## Page text

#####

The average Nigerian has uncomplimentary attitude towards the police. This stems from many years of the police undemocratic practice to the man in the street. That the catchphrase,‘ the police is your friend‘, is mere slogan and that in deed and in truth, the police is anything but your friend.

The police are always accused of bribe taking; harassing motorists and charging people for bail when though it is boldly written in every police station that bail is free. Furthermore, the big shots or politicians use the police to settle scores and that the poor man is always at the receiving end.

The new police helmsman, Ibrahim Idris hopes to reduce this trend. On assumption of duties last year he promised Nigerians of his consuming passion to change the image of the police and truly make the police to work for all Nigerians. This is how Idris put his concept of policing: ‘That the Nigeria Police Force will be re-positioned to be more accountable, responsive and reliable.

Under my leadership, the force will discharge its statutory responsibilities and other duties based on international core values of policing with integrity and zero tolerance for corruption and ensure that the rule of law prevails in our actions and activities and also make sure that we respect the diversity, display courage and show compassion and demonstrate professionalism in the discharge of our duties and other responsibilities‘

These are good intentions no doubt but the drift of this piece is that the Inspector General should walk the talk and rein in some of his officers and men who are giving the police bad name by their unprofessional disposition.

That in a democratic setting, the police should be in the forefront of protecting the fundamental rights of the citizens and undue detention should not be entertained. Section 4 of the Police Act and Regulation, spells out the role of the police amongst other things to include preservation of law and order, detection of crime, arrest, detention and prosecution of offenders. It is hoped that these duties are carried out by the police without infringing on the fundamental human rights of the citizens.

It is perhaps to check the excesses of some of the bad eggs that they set up the Public Complaint Rapid Response Unit. The aim of this unit is for the members of public to report any professional misconduct to the police either at the state Commissioner Level or the Area command and that appropriate actions would be taken against such culprits.   Ibrahim Idris while launching the unit in Abuja and with flyers about the unit written in Pidgin English, Hausa, Yoruba and Igbo said the aim is internal mechanism in checking the activities of the bad eggs and making the police more responsive and accountable to the citizens of the nation.

#####

## Material

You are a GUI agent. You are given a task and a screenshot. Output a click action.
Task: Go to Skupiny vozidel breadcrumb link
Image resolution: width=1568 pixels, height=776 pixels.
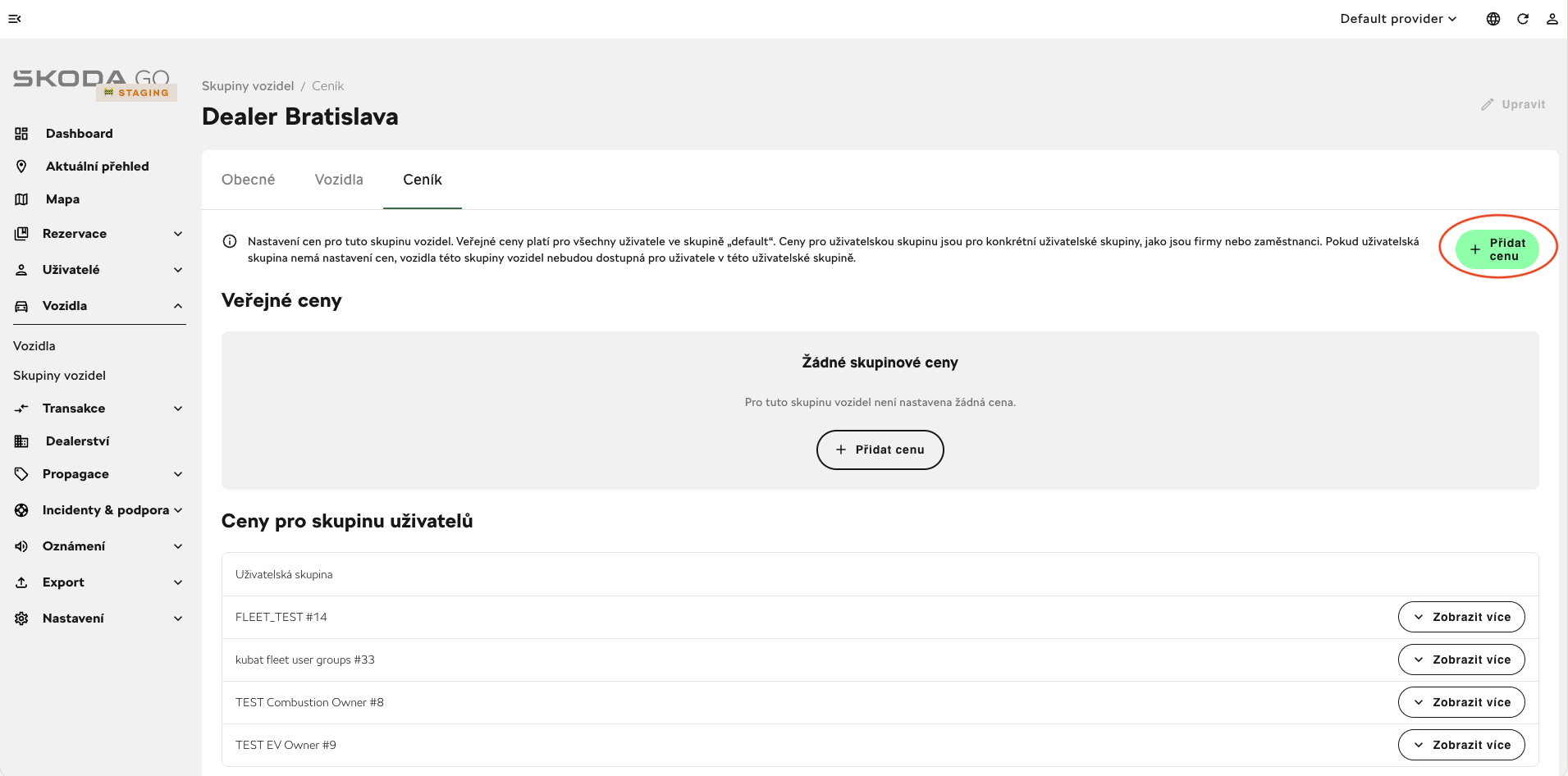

#####

## Tasks to perform
a. In the text on the Nigeria Police, in which languages were the flyers about the Public Complaint Rapid Response Unit written?
b. Summarize the text on the Nigeria Police in two sentences.
c. In the text on the Nigeria Police, reproduce the passage from "These are good" up to and including "of the citizens.".

## Solutions in order
a. Pidgin English, Hausa, Yoruba and Igbo.

b. Many Nigerians view the police unfavorably because of practices such as bribe taking, harassing motorists, charging for bail and being used by politicians to settle scores. Inspector General Ibrahim Idris has promised to make the force more accountable, responsive and reliable, and he has launched the Public Complaint Rapid Response Unit so that the public can report professional misconduct by officers.

c.
These are good intentions no doubt but the drift of this piece is that the Inspector General should walk the talk and rein in some of his officers and men who are giving the police bad name by their unprofessional disposition.

That in a democratic setting, the police should be in the forefront of protecting the fundamental rights of the citizens and undue detention should not be entertained. Section 4 of the Police Act and Regulation, spells out the role of the police amongst other things to include preservation of law and order, detection of crime, arrest, detention and prosecution of offenders. It is hoped that these duties are carried out by the police without infringing on the fundamental human rights of the citizens.